======== SOURCE TEXT ========

As debate over birthright citizenship peppers the Republican presidential race, Texas is acting as something of a test case for what the denial of that citizenship might look like in practice.
Dozens of undocumented Texans, on behalf of their U.S.-born children, have joined a lawsuit against the Texas Department of State Health Services (DSHS) in federal court, arguing that their kids, mostly infants and toddlers, have been denied birth certificates. The parents say that years ago, state bureaucrats accepted certain forms of foreign-issued documentation for vital records, but that they later ceased accepting that documentation amid a wave of anti-immigrant sentiment.
In mid-October, a federal judge issued a decision denying the parents’ request that Texas be compelled to find a temporary means by which to issue the birth certificates. “Although the Plaintiffs have provided evidence which raises grave concerns regarding the treatment of citizen children born to immigrant parents,” wrote U.S District Judge Robert Pitman, he would allow the state to continue using its disputed vital records protocols while the plaintiffs’ case makes its way through the courts.

========

### EXERCISE PROMPT
Continue the article about Texas denying birth certificates to U.S.-born children of undocumented parents, starting right after its last sentence.

======== MATERIAL SHOWN ========

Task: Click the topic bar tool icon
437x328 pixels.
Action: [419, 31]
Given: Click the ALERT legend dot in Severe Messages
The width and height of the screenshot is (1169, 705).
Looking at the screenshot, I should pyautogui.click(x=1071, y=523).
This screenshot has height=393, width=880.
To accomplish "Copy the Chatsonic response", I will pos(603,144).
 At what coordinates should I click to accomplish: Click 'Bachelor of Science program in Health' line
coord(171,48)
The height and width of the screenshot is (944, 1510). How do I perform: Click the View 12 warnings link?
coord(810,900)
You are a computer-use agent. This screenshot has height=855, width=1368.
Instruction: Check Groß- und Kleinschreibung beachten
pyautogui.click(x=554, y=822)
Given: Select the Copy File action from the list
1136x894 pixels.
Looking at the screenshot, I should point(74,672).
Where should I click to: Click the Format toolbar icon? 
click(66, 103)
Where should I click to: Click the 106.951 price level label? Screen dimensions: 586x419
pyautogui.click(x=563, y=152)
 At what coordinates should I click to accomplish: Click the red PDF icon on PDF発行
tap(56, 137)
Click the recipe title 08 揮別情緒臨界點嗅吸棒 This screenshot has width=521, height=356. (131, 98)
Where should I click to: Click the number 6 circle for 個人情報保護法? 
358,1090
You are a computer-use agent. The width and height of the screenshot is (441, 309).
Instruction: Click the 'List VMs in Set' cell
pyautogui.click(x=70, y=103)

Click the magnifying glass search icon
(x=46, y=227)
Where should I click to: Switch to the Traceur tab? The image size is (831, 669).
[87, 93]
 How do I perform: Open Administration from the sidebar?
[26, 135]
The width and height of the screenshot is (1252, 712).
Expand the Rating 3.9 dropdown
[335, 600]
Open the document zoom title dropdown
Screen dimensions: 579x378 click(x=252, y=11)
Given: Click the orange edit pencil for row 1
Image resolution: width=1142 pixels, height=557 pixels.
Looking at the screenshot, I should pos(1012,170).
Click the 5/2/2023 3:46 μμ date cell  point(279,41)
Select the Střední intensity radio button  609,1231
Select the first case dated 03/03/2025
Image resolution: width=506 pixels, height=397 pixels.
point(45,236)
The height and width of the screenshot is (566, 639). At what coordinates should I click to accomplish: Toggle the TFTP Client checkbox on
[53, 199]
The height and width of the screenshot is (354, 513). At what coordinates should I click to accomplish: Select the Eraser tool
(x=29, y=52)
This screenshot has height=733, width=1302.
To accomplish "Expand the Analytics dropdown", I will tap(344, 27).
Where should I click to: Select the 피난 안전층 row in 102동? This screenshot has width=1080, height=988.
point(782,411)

========

### EXERCISE RESPONSE
The central question: whether the state of Texas essentially changed the rules without warning. In order to answer that question, Pitman wrote, the court would need the kind of robust evidentiary record that could only be established during trial.
Earlier in the month, while arguing for a temporary work-around to the state’s birth certificate policy, Texas RioGrande Legal Aid attorney Jennifer Harbury said that Texas has “locked all available doors” to her clients by not creating a means by which undocumented family members can prove their identities to get their American kids’ records. The state’s list of acceptable forms of foreign ID includes valid passports with visas or current driver’s licenses, many of which are largely unavailable to undocumented Texans.
But many of these families do have the matricula consular, a photo ID issued by the Mexican consulate, which they say they’ve used in the past to get vital records. Texas law does not expressly reject the matricula, and other states, including California, accept it as a valid form of ID. Dallas County even accepted the matricula as recently as this year.
DSHS counters that it has never accepted the matricula, due to concerns about the integrity of the identity validation process for matricula applicants. But the fact that some of the plaintiffs’ older children have birth certificates obtained with the matricula, along with a 2008 letter from DSHS to the Mexican consulate, indicates that the policy is not, and has not always been, as clear-cut as DSHS has claimed.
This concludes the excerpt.